It will be a little difficult as the two colors (blue and Lav.) can be challenging to tell apart to many people. But it's really not that hard excepting very light blue Blue birds will look like Lavender. That said those birds are poor examples of Blue color so would be culled out with lavender birds anyway.
The standard for Blue is slate blue or another way to visualize it is Pigeon Blue. Lavender is dull grey, no two ways about it. Poor Blue color can look like that hence the difficulty in distinction. What I was saying is Blue has lacing or edging if you will on feather tips. Lavender does not. The standard for all Blue is for lacing and this variety for all breeds needs improvement in lacing. Going forward always use Blue with as much lacing as you can get and that guarantees you are mating Blue.

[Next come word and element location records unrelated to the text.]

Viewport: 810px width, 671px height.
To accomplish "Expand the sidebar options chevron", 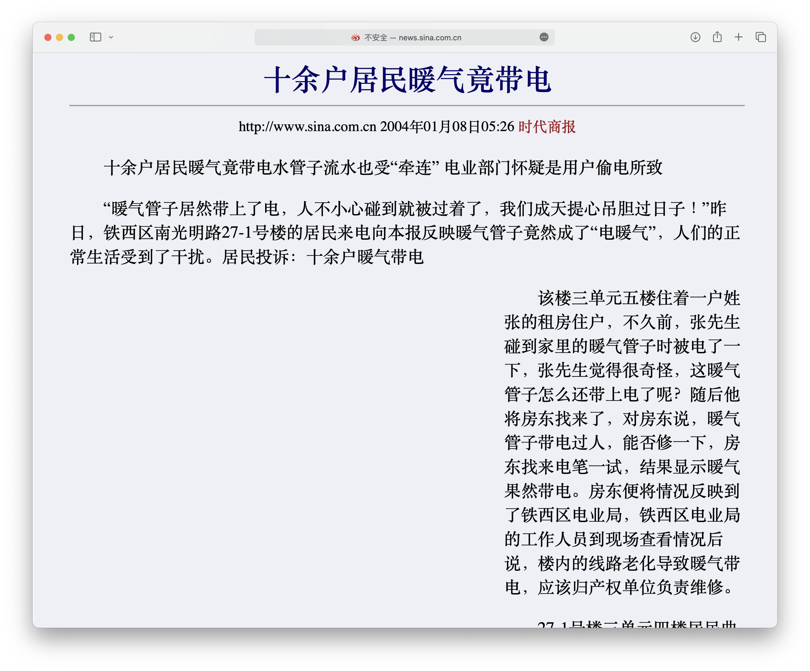I will tap(111, 37).
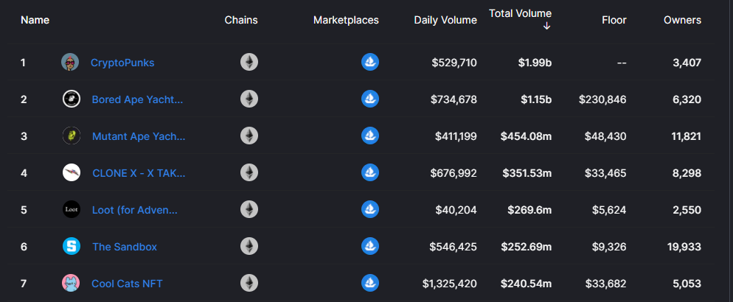Viewport: 733px width, 302px height.
Task: Click the sort arrow under Total Volume
Action: (547, 27)
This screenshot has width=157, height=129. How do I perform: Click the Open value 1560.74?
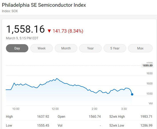pyautogui.click(x=95, y=116)
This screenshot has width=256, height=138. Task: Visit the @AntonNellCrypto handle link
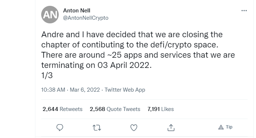pos(86,18)
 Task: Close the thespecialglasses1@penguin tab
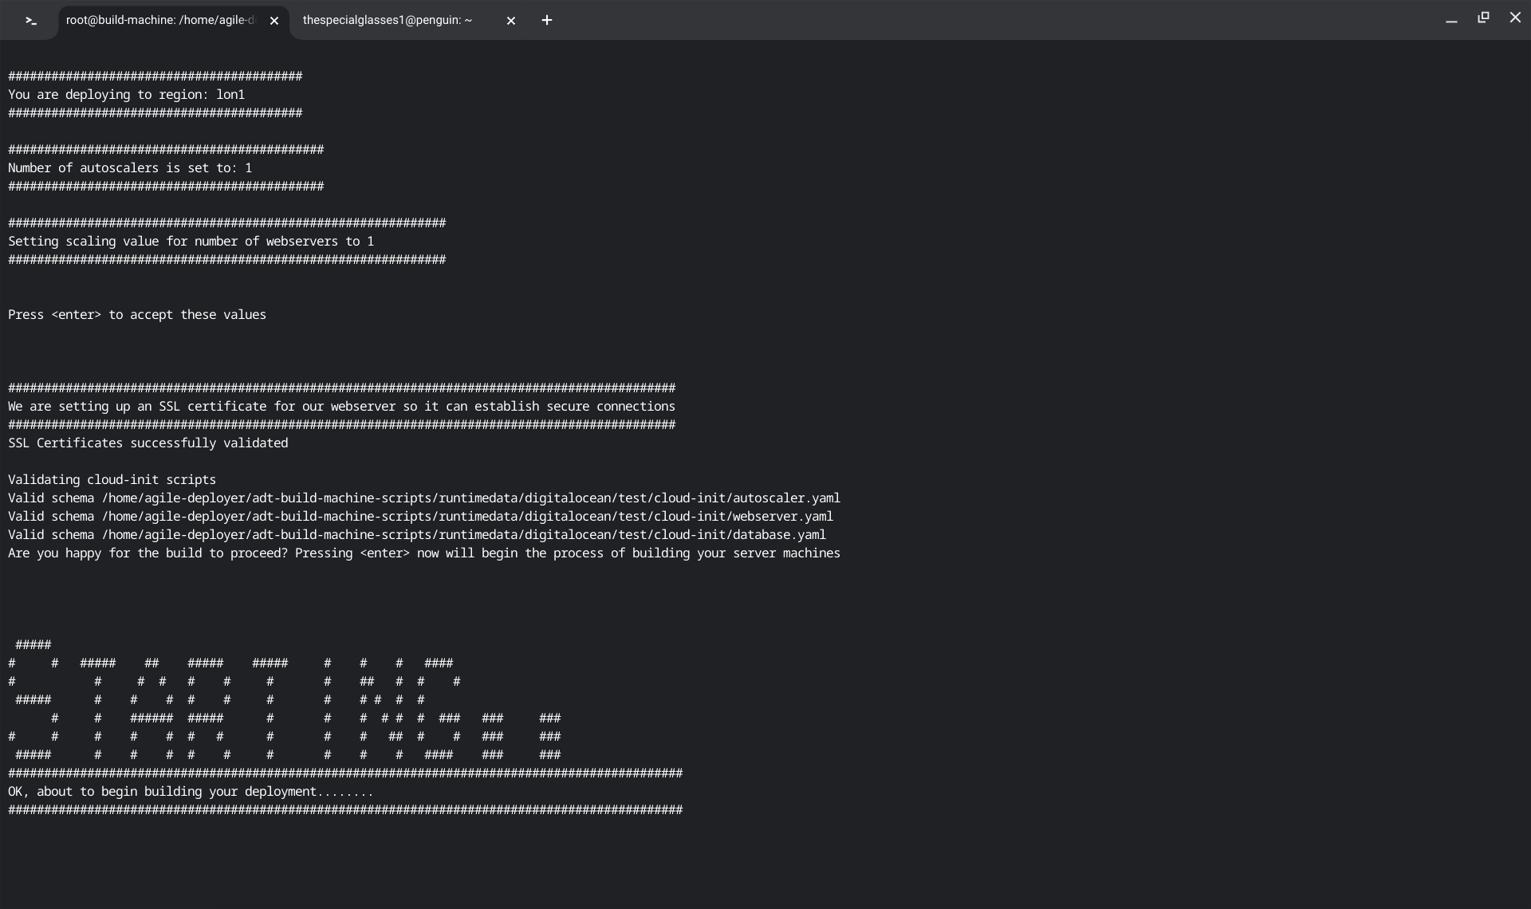pyautogui.click(x=511, y=21)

As for the genetics of what's going on you are starting with Lav and BLue. Lav gene requires both loci to be Lav to express. Blue varieties hatch out Black (no Blue gene), Blue (one blue gene) and Splash (two blue genes). Your F1 generation, first hatch from this pairing, will hatch out 50% black birds and 50% birds expressing blue. All of them will carry one gene of Lavender meaning they are split for Lav.
Mating the best laced blue birds of F1, don't use the parent cock as you feel his body type is lacking, will beget F2 generation. As each F1 bird carries one copy of Lav this will result in 25% offspring carrying no Lav, 25% will express Lav as they have two copies and 50% will still be split for lavender- carry one copy of gene. As you can see it's going to take generations to weed out the Lav completely. But by F4 generation you'll have keeper birds from previous generations. with test matings you'll be able to determine who is carrying lav and who is not. I'm confident you will eliminate that gene from flock in at most 5 generations.
BTW, that K (cockerel) you were holding in photo is Blue. I saw a splash in a photo too. Are any of those birds in photo suppose to be Lavender? I don't see any.